Posted on 12/10/2006 10:04:01 PM PST by neverdem

Libertarian Party candidates may have cost Senators Jim Talent (R.-Mo.) and Conrad Burns (R.-Mont.) their seats, tipping the Senate to Democratic control.

In Montana, the Libertarian candidate got more than 10,000 votes, or 3%, while Democrat Jon Tester edged Burns by fewer than 3,000 votes. In Missouri, Claire McCaskill defeated Talent by 41,000 votes, a bit less than the 47,000 Libertarian votes.

This isn’t the first time Republicans have had to worry about losing votes to Libertarian Party candidates. Senators Harry Reid (Nev.), Maria Cantwell (Wash.), and Tim Johnson (S.D.) all won races in which Libertarian candidates got more votes than their winning margin.

But a narrow focus on the Libertarian Party significantly underestimates the role libertarian voters played in 2006. Most voters who hold libertarian views don’t vote for the Libertarian Party. Libertarian voters likely cost Republicans the House and the Senate—also dealing blows to Republican candidates in Arizona, Colorado, Iowa, Nevada, New Hampshire, Ohio, Pennsylvania, and Florida.

In our study, “The Libertarian Vote,” we analyzed 16 years of polling data and found that libertarians constituted 13% of the electorate in 2004. Because libertarians are better educated and more likely to vote, they were 15% of actual voters.

Libertarians are broadly defined as people who favor less government in both economic and personal issues. They might be summed up as “fiscally conservative, socially liberal” voters.

In the past, our research shows, most libertarians voted Republican—72% for George W. Bush in 2000, for instance, with only 20 percent for Al Gore, and 70% for Republican congressional candidates in 2002. But in 2004, presumably turned off by war, wiretapping, and welfare-state spending sprees, they shifted sharply toward the Democrats. John F. Kerry got 38% of the libertarian vote. That was a dramatic swing that Republican strategists should have noticed. But somehow the libertarian vote has remained hidden in plain sight.

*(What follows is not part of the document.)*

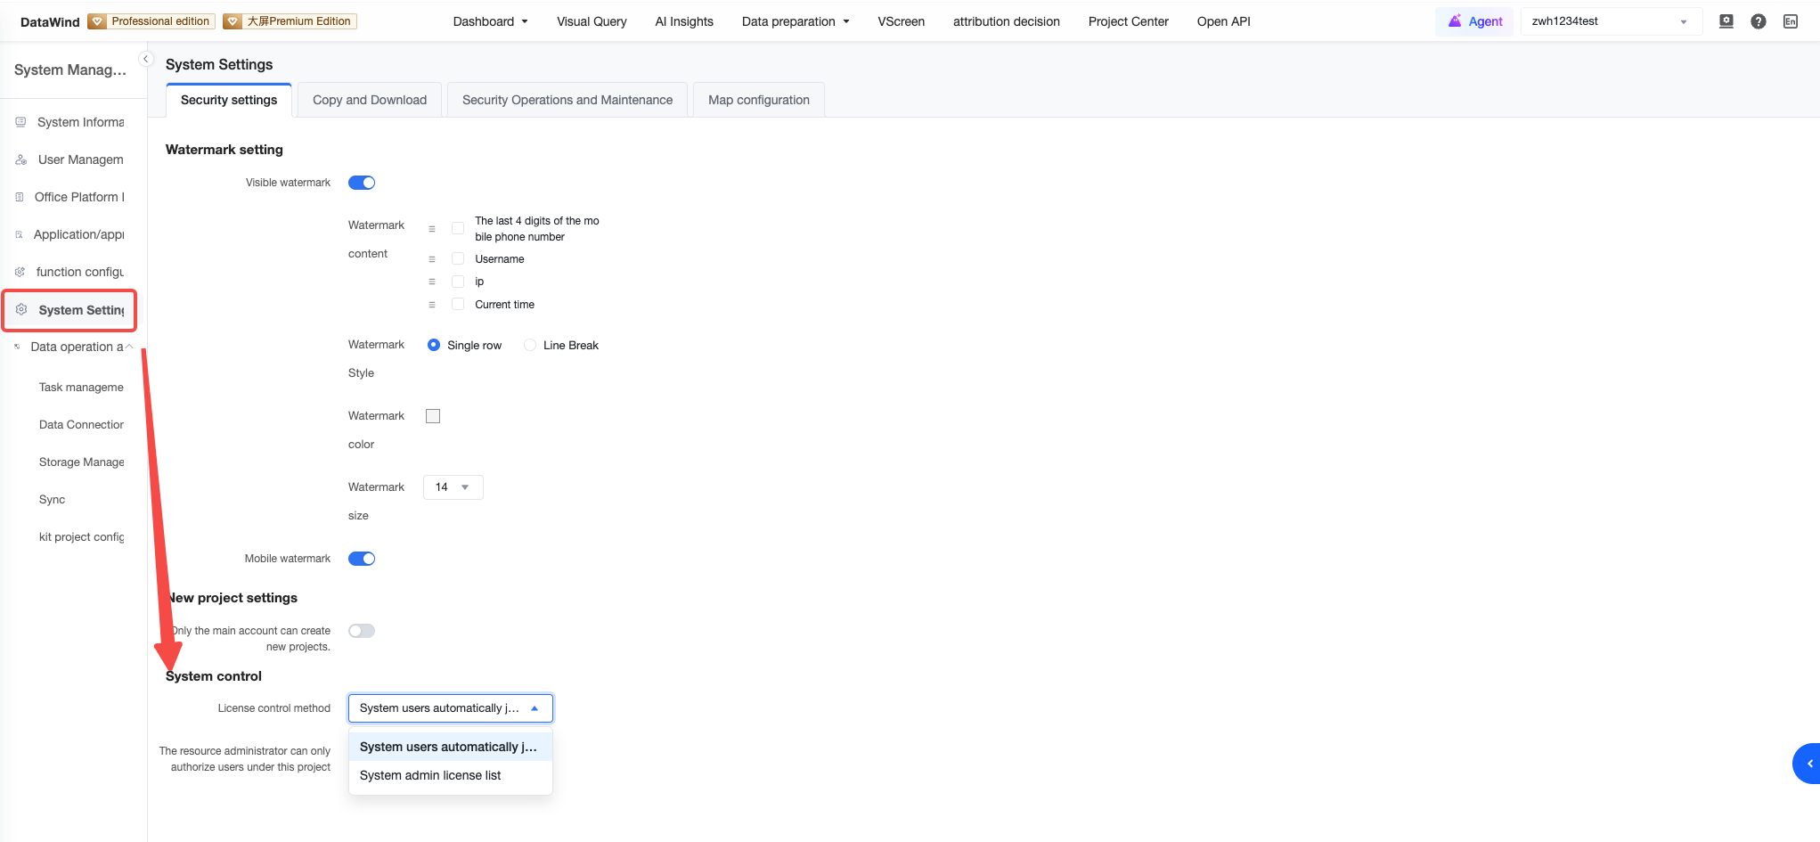
Task: Click the Agent sparkle icon
Action: pyautogui.click(x=1455, y=21)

This year we commissioned a nationwide post-election survey of 1013 voters from Zogby International. We again found that 15 percent of the voters held libertarian views. We also found a further swing of libertarians away from Republican candidates. In 2006, libertarians voted 59% to 36% for Republican congressional candidates—a 24-point swing from the 2002 mid-term election. To put this in perspective, front-page stories since the election have reported the dramatic 7-point shift of white conservative evangelicals away from the Republicans. The libertarian vote is about the same size as the religious right vote measured in exit polls, and it is subject to swings more than three times as large.

Based on the turnout in 2004, Bush’s margin over Kerry dropped by 4.8 million votes among libertarians. Had he held his libertarian supporters, he would have won a smashing reelection rather than squeaking by in Ohio.

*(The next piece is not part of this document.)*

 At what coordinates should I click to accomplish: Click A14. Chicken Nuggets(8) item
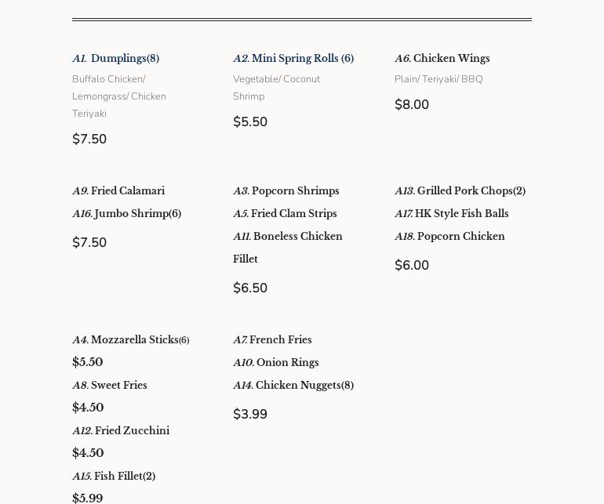(x=293, y=386)
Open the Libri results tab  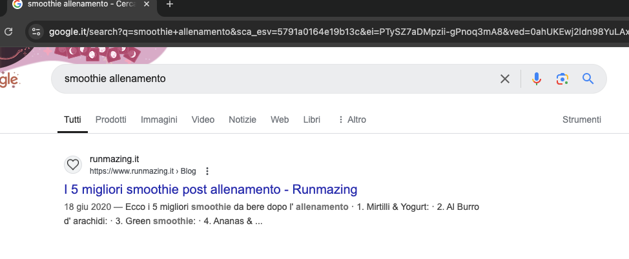click(x=312, y=119)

President Bush and the congressional Republicans left no libertarian button unpushed in the past six years: soaring spending, expansion of entitlements, federalization of education, cracking down on state medical marijuana initiatives, Sarbanes-Oxley, gay marriage bans, stem cell research restrictions, wiretapping, incarcerating U.S. citizens without a lawyer, unprecedented executive powers, and of course an unnecessary and apparently futile war. The striking thing may be that after all that, Democrats still looked worse to a majority of libertarians.

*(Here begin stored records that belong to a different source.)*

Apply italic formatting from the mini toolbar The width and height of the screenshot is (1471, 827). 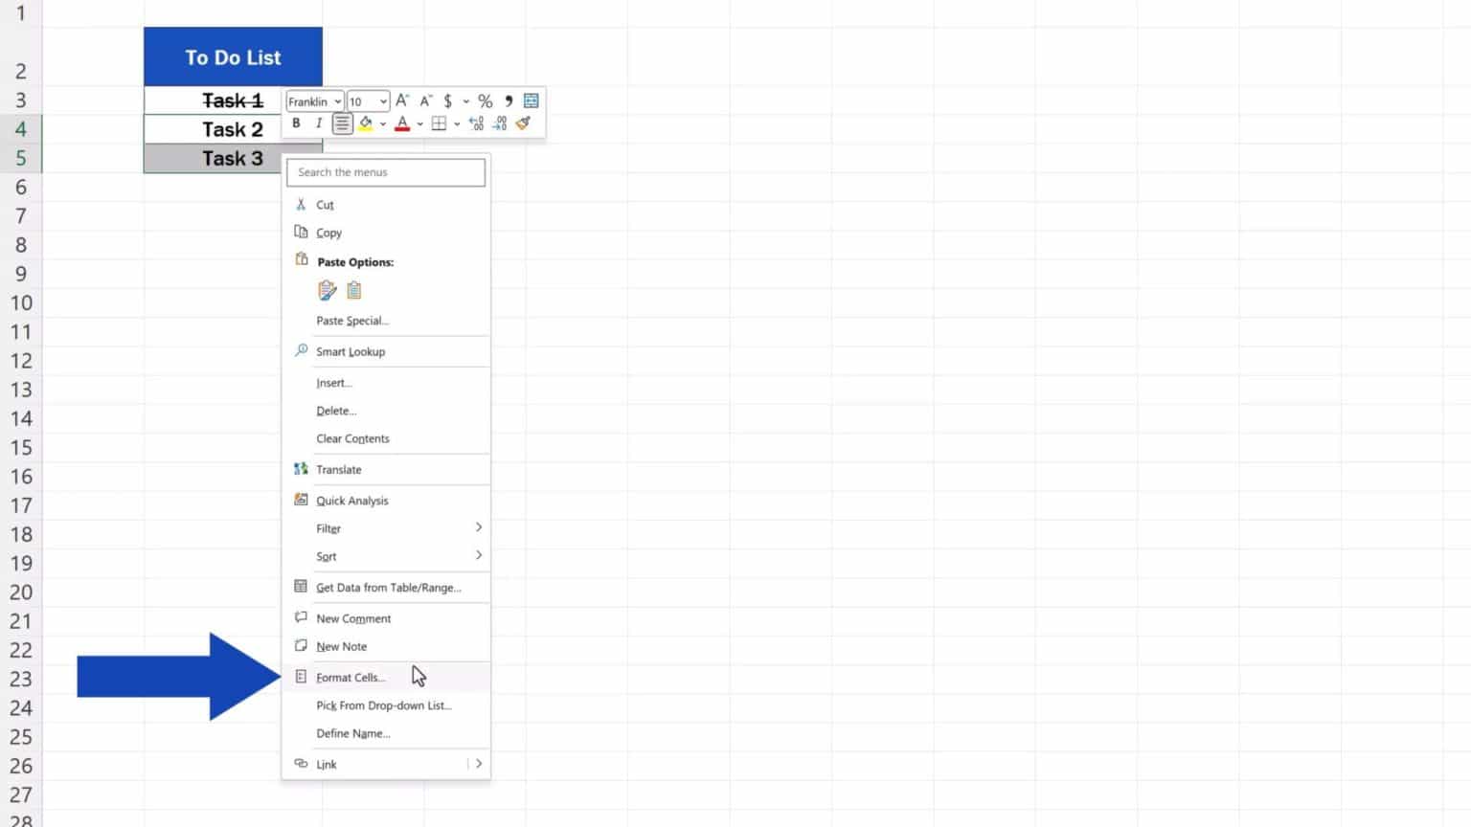pyautogui.click(x=319, y=123)
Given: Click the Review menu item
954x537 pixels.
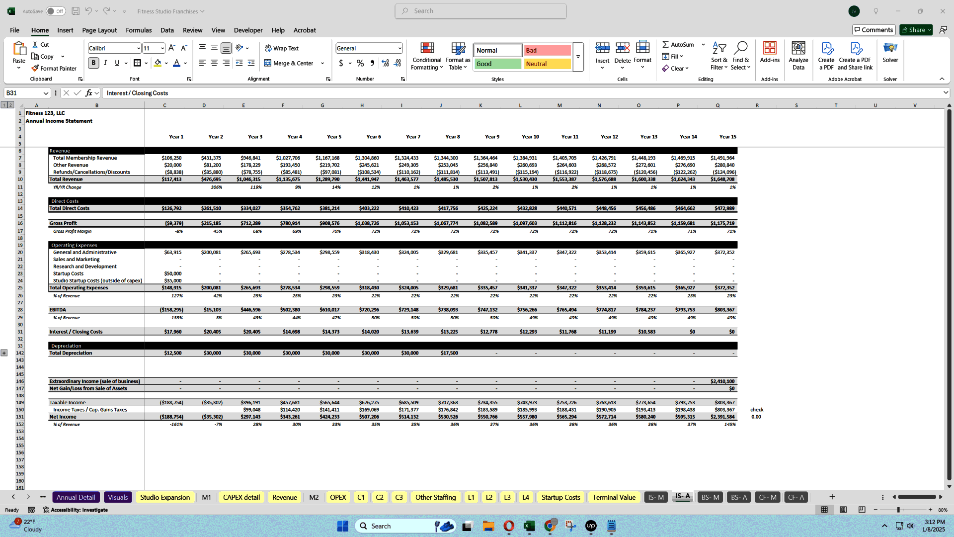Looking at the screenshot, I should 192,30.
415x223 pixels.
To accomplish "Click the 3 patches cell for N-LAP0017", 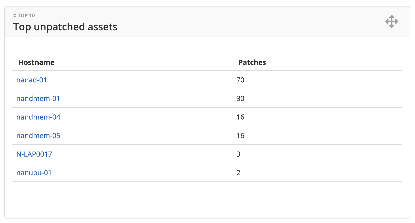I will pyautogui.click(x=238, y=154).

Because libertarians tend to be younger and better educated than the average voter, they’re not going away. They’re an appealing target for Democrats, but they are essential to future Republican successes. Republicans can win the South without libertarians. But this was the year that New Hampshire and the Mountain West turned purple if not blue, and libertarians played a big role there. New Hampshire may be the most libertarian state in the country; this year both the state’s Republican congressmen lost.

Meanwhile, in the Goldwateresque, “leave us alone” Mountain West, Republicans not only lost the Montana Senate seat; they also lost the governorship of Colorado, two House seats in Arizona, and one in Colorado. They had close calls in the Arizona Senate race and House races in Idaho, New Mexico, Colorado, Nevada, and Dick Cheney’s Wyoming. In libertarian Nevada, the Republican candidate for governor won less than a majority against a Democrat who promised to keep the government out of guns, abortion, and gay marriage. Arizona also became the first state to vote down a state constitutional amendment to define marriage as between one man and one woman.

Presidential candidates might note that even in Iowa libertarians helped vote out a Republican congressman who championed the Internet gambling ban.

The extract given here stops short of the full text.